◆ **Exercise details**
Display each line of the material below that contains the word "will".
——————
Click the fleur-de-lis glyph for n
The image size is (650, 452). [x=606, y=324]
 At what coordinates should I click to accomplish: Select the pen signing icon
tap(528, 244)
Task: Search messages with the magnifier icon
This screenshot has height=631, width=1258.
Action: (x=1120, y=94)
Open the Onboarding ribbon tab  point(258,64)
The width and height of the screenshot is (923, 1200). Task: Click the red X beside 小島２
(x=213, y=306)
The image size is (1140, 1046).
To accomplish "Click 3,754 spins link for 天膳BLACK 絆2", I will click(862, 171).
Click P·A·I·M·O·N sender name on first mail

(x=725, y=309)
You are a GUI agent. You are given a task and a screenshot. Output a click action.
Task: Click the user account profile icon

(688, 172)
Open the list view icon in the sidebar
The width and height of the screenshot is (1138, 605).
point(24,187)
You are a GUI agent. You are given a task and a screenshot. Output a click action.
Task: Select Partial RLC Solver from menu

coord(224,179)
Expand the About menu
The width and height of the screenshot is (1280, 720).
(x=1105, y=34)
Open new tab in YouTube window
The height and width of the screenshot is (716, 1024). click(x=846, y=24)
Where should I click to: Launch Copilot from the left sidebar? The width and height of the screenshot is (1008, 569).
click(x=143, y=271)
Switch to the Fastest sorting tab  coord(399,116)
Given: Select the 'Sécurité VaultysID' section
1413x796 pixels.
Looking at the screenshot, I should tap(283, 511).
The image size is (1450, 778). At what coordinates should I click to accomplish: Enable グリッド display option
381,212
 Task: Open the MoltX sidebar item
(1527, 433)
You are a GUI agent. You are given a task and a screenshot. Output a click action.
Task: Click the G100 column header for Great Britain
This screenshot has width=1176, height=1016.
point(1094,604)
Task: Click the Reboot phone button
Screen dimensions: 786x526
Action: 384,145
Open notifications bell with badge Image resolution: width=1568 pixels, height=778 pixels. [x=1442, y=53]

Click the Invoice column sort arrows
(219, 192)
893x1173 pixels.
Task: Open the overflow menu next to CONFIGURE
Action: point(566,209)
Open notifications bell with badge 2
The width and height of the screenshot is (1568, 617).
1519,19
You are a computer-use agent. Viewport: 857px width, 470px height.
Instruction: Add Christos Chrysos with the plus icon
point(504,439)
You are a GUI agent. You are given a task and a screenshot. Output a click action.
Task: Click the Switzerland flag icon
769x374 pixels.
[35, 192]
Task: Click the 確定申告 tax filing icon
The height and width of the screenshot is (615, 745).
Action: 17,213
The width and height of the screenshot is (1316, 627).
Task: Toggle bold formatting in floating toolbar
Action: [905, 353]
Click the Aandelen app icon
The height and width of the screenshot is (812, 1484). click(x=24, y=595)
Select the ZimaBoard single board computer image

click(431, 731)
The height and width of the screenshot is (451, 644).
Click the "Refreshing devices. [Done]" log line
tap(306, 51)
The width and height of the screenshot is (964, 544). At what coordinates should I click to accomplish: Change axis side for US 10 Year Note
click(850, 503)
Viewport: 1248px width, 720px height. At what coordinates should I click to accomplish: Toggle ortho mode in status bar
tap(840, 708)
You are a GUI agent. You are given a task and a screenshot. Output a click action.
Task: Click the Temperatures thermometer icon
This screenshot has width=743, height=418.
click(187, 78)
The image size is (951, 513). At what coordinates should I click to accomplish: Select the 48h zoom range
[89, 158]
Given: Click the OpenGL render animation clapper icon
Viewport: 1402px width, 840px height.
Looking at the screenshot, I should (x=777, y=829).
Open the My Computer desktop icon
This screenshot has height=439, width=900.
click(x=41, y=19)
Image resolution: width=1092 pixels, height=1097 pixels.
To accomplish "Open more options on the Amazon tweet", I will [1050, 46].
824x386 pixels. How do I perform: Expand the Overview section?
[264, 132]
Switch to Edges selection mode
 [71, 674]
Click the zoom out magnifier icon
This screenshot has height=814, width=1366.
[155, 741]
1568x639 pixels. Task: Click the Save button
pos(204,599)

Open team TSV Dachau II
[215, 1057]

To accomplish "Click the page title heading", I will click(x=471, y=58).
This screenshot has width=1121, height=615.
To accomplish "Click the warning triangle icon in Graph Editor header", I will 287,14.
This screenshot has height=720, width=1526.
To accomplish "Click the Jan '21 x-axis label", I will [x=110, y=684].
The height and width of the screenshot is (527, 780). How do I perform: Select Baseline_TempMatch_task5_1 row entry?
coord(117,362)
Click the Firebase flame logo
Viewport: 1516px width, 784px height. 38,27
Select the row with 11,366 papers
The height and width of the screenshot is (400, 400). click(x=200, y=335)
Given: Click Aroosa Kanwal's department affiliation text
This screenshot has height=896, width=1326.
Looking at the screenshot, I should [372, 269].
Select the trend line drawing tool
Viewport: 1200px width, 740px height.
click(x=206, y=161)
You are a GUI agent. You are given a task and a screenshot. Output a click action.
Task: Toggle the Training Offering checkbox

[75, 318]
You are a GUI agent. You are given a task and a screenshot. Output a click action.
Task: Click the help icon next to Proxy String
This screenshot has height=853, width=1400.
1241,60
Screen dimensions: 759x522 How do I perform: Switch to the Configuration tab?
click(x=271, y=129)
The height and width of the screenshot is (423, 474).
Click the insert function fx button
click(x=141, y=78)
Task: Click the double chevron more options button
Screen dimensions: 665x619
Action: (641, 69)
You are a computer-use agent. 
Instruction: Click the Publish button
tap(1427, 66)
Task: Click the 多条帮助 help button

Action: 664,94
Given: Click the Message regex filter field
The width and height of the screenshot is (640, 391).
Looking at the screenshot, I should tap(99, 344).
——————
◆ **Solved problem**
To accomplish "Click 3,754 spins link for 天膳BLACK 絆2", I will click(862, 171).
To accomplish "Open more options on the Amazon tweet", I will [1050, 46].
To accomplish "Click the page title heading", I will click(x=471, y=58).
To accomplish "Click the warning triangle icon in Graph Editor header", I will 287,14.
To accomplish "Click the Jan '21 x-axis label", I will [x=110, y=684].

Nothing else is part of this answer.